Town&Style

Get Me Into Fighting Shape

Dear Homework,
We just purchased this early ’60s ranch on a nicely treed lot in Frontenac. It sits on a quiet cul-de-sac across from the neighborhood’s first tear-down/French country extravagance. What can you suggest to give our fairly simple house a big dose of curb appeal and a fighting chance against the other tear-downs to come?
Sincerely,
—Get Me Into Fighting Shape

Dear Get Me Into Fighting Shape,
Your plight is a common one in the great school district areas that feature once up-market ranch homes on huge lots with mature trees. Your design
problem is a difficult, but not hopeless one.

My basic advice would be to make your ranch house ‘the best it can be.’ Frankly, yours starts off with many pluses. Its handsome brick façade has a nice composition and is well-framed by mature trees. I would like to play up its ‘ranchness’ by accentuating the horizontality.

You will observe that I show planting several beds of low-growing hedges to extend the lines of the house into the landscape.
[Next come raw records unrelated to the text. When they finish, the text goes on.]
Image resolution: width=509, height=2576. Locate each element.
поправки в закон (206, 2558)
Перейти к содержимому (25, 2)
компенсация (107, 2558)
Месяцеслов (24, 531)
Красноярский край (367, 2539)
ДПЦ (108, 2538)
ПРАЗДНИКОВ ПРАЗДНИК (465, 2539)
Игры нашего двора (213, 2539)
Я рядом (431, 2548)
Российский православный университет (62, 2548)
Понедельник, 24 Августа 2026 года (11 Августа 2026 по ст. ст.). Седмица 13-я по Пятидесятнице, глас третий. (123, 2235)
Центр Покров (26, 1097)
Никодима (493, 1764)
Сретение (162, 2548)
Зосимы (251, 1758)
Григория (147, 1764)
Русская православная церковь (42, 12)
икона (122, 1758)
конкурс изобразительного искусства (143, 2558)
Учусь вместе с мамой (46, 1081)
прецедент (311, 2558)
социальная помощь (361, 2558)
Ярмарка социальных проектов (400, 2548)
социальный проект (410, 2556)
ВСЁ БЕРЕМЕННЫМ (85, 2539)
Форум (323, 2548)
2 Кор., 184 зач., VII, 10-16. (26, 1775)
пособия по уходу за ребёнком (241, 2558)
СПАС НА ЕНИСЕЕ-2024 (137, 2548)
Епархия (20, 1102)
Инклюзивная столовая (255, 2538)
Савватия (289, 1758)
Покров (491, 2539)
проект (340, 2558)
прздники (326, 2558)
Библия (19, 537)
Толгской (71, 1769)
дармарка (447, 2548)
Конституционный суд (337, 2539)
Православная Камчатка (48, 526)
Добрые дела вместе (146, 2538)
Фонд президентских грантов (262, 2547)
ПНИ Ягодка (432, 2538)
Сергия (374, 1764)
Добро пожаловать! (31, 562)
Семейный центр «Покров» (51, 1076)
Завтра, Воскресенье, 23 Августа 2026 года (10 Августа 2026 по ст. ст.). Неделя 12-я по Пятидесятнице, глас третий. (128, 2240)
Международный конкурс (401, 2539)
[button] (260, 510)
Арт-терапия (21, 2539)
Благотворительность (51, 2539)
These are lightly accented with ornamental grasses and clump birch trees for vertical counter-points. A low brick garden wall and new bluestone walkway work together with the new parking area to create a more impactful entry sequence. I also show painting the existing brick a more fashionable green/gray with black accents, and I would like to turn the roof gable into a louvered vent to give it more detail.

These changes give the property a new Mad Men vibe that is way (way) cooler than what is usually re-built in neighborhoods like yours. Let the fighting commence.